It would be great to identify and classify the full complement of genes in any genome, along with the proteins they encode, and their relationship to normal physiology and to disease. There's only one problem — this outlook ignores the potentially vast number of important functions that are carried out by RNA rather than proteins.

50 years ago, RNA was found to be the crucial component of ribosomes and of other RNA–protein complexes required for mRNA processing. Since then, the number of known non-messenger RNAs — so-called non-coding RNAs (ncRNAs) — has been gradually increasing. What is now known about the various 'flavours' of ncRNAs, and what they do, is engagingly reviewed by Sean Eddy on p919.

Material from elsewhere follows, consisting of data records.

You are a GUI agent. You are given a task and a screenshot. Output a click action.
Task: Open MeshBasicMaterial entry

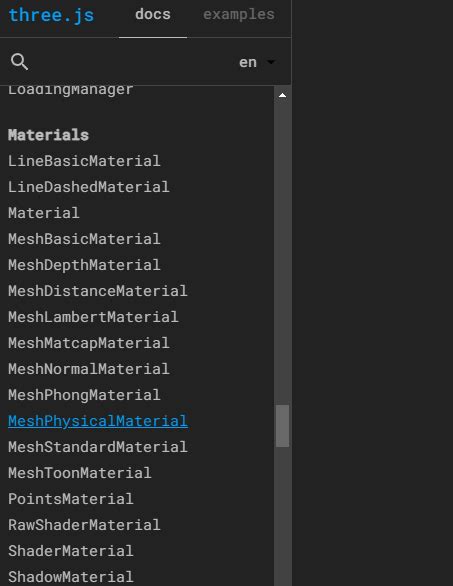click(84, 239)
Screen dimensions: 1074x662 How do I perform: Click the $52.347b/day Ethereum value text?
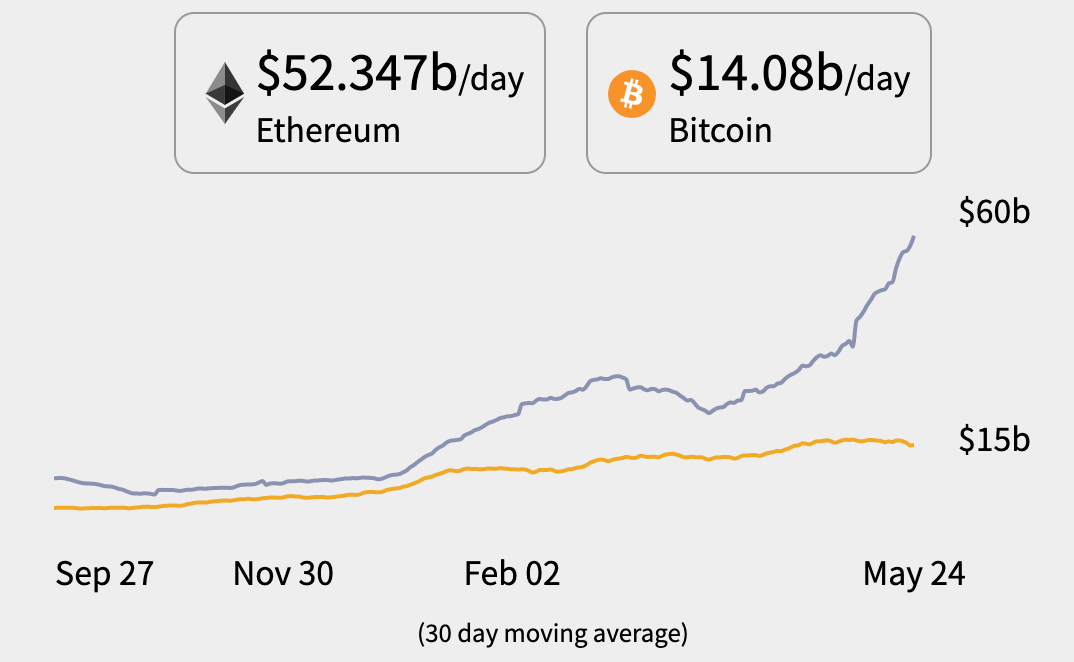click(390, 73)
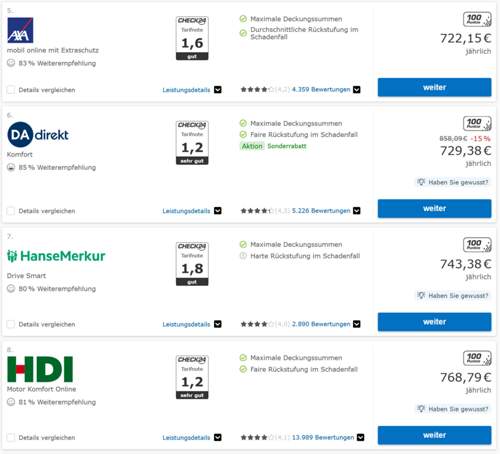Click the lightbulb by DA direkt's Haben Sie gewusst
Screen dimensions: 500x454
click(x=421, y=182)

Interest in RNA has undergone a recent revival, which began when researchers noticed that short, 21–25-nucleotide RNA molecules (microRNAs) were involved in two seemingly unrelated phenomena: controlling the timing of developmental events in the worm and silencing homologous mRNAs (in a process known as RNA interference). A link between the two processes was revealed earlier this year, when it was found that the two pathways share several components, raising suspicions that the cell had other, naturally occurring microRNAs. The quest for such RNAs has proved remarkably fruitful, with three groups last month reporting the identification of more than 90 conserved microRNAs that, like most other ncRNAs, probably have regulatory roles (see In Brief on p913). Eddy suggests that, far from being the “ragged band of relics” of an RNA-only past, ncRNAs belong to a “modern RNA world” in which RNAs have acquired functions for which, by their nature, they are better adapted for than are proteins.

And finally, we'd like to take this opportunity to wish our readers a happy and peaceful holiday season and New Year.